» **学習用本文**:
>>>

手術後に心肺停止
昨年10月に前立腺の手術を受けた70代男性が術後に心肺停止し、低酸素脳症におちいる医療事故が起きた、と宮崎県立日南病院が10日に記者会見を開いた。
(Wikiコモンズを利用)
病院は男性患者を前立腺肥大症と診断、泌尿器科の医師と助手が担当して前立腺の一部を切除した。手術中に痛み止めとしてモルヒネを投与し、手術は約1時間40分で終了。正午ごろ病室に戻った後、午後3時の巡回の際には異常が見られず、午後4時過ぎの巡回で心肺停止状態の男性が発見された。
強心剤の投与による蘇生措置で呼吸・心拍は戻ったが低酸素脳症になった。現在も意識不明の重体。病院はモルヒネの投与で呼吸が弱まったことに気づいたが、容体の管理が不十分だったと説明している。

<<<

» **練習問題**:
1. 医療事故の記事から、「病院は男性患者を前立腺肥大症」から「不十分だったと説明している。」までの部分を一字一句違えずに書き写しなさい。
2. 医療事故の記事の内容を2文にまとめなさい。
3. 医療事故の記事が終わったところから話を引き継ぎ、続きを書きなさい。

» **以下のデータ**:
>>>

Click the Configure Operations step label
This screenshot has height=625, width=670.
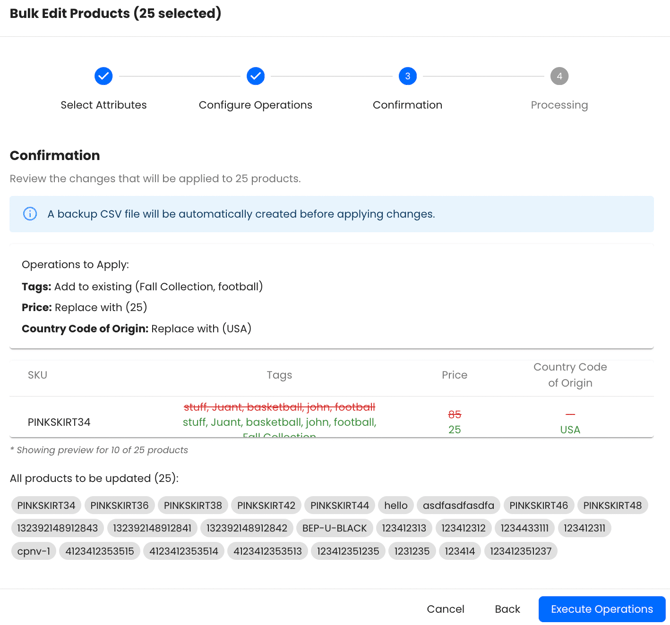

<<<

» **解答例**:
1.
病院は男性患者を前立腺肥大症と診断、泌尿器科の医師と助手が担当して前立腺の一部を切除した。手術中に痛み止めとしてモルヒネを投与し、手術は約1時間40分で終了。正午ごろ病室に戻った後、午後3時の巡回の際には異常が見られず、午後4時過ぎの巡回で心肺停止状態の男性が発見された。
強心剤の投与による蘇生措置で呼吸・心拍は戻ったが低酸素脳症になった。現在も意識不明の重体。病院はモルヒネの投与で呼吸が弱まったことに気づいたが、容体の管理が不十分だったと説明している。

2. 宮崎県立日南病院は10日に記者会見を開き、昨年10月に前立腺の手術を受けた70代男性が術後に心肺停止し、低酸素脳症におちいる医療事故が起きたと発表した。男性は手術中に痛み止めとしてモルヒネを投与され、午後4時過ぎの巡回で心肺停止状態で発見されて蘇生後も意識不明の重体であり、病院は容体の管理が不十分だったと説明している。

3.
モルヒネの副作用か
院内の事故調査委員会は鎮痛剤として投与したモルヒネの副作用の可能性が高いと判断した。モルヒネには呼吸抑制の副作用があり、心電図モニターで呼吸や脈拍を常時監視する必要がある。そのチェックがされていなかったという。
同病院ではこれまで前立腺肥大症の手術は身体的負担が小さいと考え、患者にモニターを装着していなかった。県内にある他の6医療機関では同様の手術で装着しているが、今後は全ての手術でモニター装着を行うことにする。
院長は男性の家族に対して、事故がモニターの装着で防げた可能性が高いと謝罪している。